E-cargo bikes charge ahead
Local business (left) in Chineham is using an electric cargo bike to deliver goods to customers.
During a parliamentary debate on 9 May, Jesse Norman (Minister for Transport) said that e-cargo bikes “… have a very important potential public purpose in substituting for diesel-using small vans, especially in urban contexts."
The Department for Transport has announced a zero emission vehicle summit to take place in Birmingham in September and talked about “grants and/or other financial incentives to support the use of e-cargo bikes.”

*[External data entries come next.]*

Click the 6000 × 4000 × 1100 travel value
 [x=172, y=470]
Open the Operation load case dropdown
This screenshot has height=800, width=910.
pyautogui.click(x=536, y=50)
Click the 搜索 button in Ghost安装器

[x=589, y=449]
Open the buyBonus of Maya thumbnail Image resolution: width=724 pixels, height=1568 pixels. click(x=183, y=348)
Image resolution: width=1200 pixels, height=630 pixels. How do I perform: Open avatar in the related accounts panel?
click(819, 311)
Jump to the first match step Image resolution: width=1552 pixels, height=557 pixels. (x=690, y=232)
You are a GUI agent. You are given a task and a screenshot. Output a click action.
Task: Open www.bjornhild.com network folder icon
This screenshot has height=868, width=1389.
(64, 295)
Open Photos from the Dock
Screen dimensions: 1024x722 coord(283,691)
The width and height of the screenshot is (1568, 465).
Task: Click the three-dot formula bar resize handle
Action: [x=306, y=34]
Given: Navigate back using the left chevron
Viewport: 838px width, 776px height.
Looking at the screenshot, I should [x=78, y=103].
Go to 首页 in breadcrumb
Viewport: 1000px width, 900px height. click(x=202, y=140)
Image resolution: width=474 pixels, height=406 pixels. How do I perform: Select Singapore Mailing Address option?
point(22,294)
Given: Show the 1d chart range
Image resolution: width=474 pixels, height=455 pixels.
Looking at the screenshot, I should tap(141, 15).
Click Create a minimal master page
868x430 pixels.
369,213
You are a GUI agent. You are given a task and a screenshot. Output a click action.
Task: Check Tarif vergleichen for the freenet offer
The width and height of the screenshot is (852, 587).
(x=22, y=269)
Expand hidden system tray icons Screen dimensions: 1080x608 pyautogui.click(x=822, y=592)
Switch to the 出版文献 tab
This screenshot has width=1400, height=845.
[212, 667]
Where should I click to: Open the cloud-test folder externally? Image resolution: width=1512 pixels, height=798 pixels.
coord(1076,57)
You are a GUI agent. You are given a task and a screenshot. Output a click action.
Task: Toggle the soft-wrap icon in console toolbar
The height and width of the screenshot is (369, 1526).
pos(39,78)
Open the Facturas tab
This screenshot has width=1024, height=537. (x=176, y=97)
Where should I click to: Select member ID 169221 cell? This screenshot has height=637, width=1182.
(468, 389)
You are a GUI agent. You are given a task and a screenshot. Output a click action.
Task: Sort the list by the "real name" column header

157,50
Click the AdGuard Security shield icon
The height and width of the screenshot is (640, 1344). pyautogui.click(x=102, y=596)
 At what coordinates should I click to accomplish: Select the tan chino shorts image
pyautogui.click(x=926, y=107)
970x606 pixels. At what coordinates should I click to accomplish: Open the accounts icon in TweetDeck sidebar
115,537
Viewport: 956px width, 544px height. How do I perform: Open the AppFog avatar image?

Grants are available for electric vans why not e-cargo bikes. Cycle Basingstoke is all in favour of deliveries by bike as an alternative to HGVs for the last few miles in town. This would help eliminate one of the most serious risks cyclists and pedestrians face in urban areas (CSR 4.1.3).
E-bikes are not just about carrying deliveries. They can also help people with health problems or disabilities benefit from cycling, which is why Cycle Basingstoke would like to see the Government support "try before you buy" schemes to offer e-bikes on prescription, or through community initiatives.
Sainsbury’s has been trialling five e-cargo bikes to deliver orders to online customers in South London. Operating out of the Streatham Common store, the bikes should be able to deliver around 100 orders a day, avoid congestion during peak hours by using cycle lanes, and park closer to customers’ homes.
There are now bike taxis in London and if you are want to cycle effortlessly up the hills all our local cycle shops sell electric bikes, why not try one out.